With respect to the management of the edge devices, clear administrative boundaries are maintained between the SP and its customers. Customers are not required to access the PE or P routers for management purposes, nor is the SP required to access the CE devices for management purposes.

1.3. VPNs with Overlapping Address Spaces

If two VPNs have no sites in common, then they may have overlapping address spaces. That is, a given address might be used in VPN V1 as the address of system S1, but in VPN V2 as the address of a completely different system S2. This is a common situation when the VPNs each use an RFC 1918 private address space. Of course, within each VPN, each address must be unambiguous.

Even two VPNs that do have sites in common may have overlapping address spaces, as long as there is no need for any communication between systems with such addresses and systems in the common sites.

1.4. VPNs with Different Routes to the Same System

Although a site may be in multiple VPNs, it is not necessarily the case that the route to a given system at that site should be the same in all the VPNs. Suppose, for example, we have an intranet consisting of sites A, B, and C, and an extranet consisting of A, B, C, and the "foreign" site D. Suppose that at site A there is a server, and we want clients from B, C, or D to be able to use that server. Suppose also that at site B there is a firewall. We want all the traffic from site D to the server to pass through the firewall, so that traffic from the extranet can be access controlled. However, we don't want traffic from C to pass through the firewall on the way to the server, since this is intranet traffic.

It is possible to set up two routes to the server. One route, used by sites B and C, takes the traffic directly to site A. The second route, used by site D, takes the traffic instead to the firewall at site B. If the firewall allows the traffic to pass, it then appears to be traffic coming from site B, and follows the route to site A.

1.5. SP Backbone Routers

The SP's backbone consists of the PE routers, as well as other routers ("P routers") that do not attach to CE devices.

If every router in an SP's backbone had to maintain routing information for all the VPNs supported by the SP, there would be severe scalability problems; the number of sites that could be supported would be limited by the amount of routing information that could be held in a single router. It is important therefore that the routing information about a particular VPN only needs to be present in the PE routers that attach to that VPN. In particular, the P routers do not need to have ANY per-VPN routing information whatsoever. (This condition may need to be relaxed somewhat when multicast routing is considered. This is not considered further in this paper, but is examined in [VPN-MCAST].)

So just as the VPN owners do not have a backbone or "virtual backbone" to administer, the SPs themselves do not have a separate backbone or "virtual backbone" to administer for each VPN. Site-to-site routing in the backbone is optimal (within the constraints of the policies used to form the VPNs) and is not constrained in any way by an artificial "virtual topology" of tunnels.

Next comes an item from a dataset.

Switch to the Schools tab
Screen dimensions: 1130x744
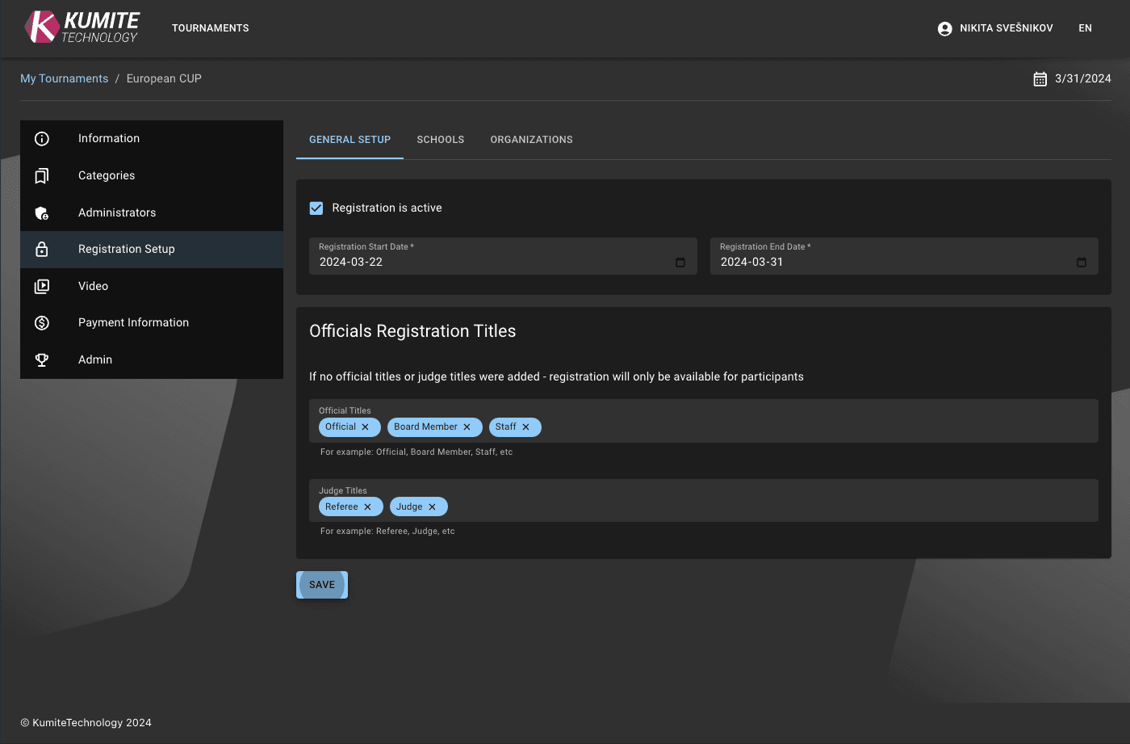[440, 139]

Section 10 discusses some of the special issues that arise when the backbone spans several Service Providers.

1.6. Security

VPNs of the sort being discussed here, even without making use of cryptographic security measures, are intended to provide a level of security equivalent to that obtainable when a layer 2 backbone (e.g., Frame Relay) is used. That is, in the absence of misconfiguration or deliberate interconnection of different VPNs, it is not possible for systems in one VPN to gain access to systems in another VPN. Of course, the methods described herein do not by themselves encrypt the data for privacy, nor do they provide a way to determine whether data has been tampered with en route. If this is desired, cryptographic measures must be applied in addition. (See, e.g., [MPLS/BGP-IPsec].) Security is discussed in more detail in Section 13.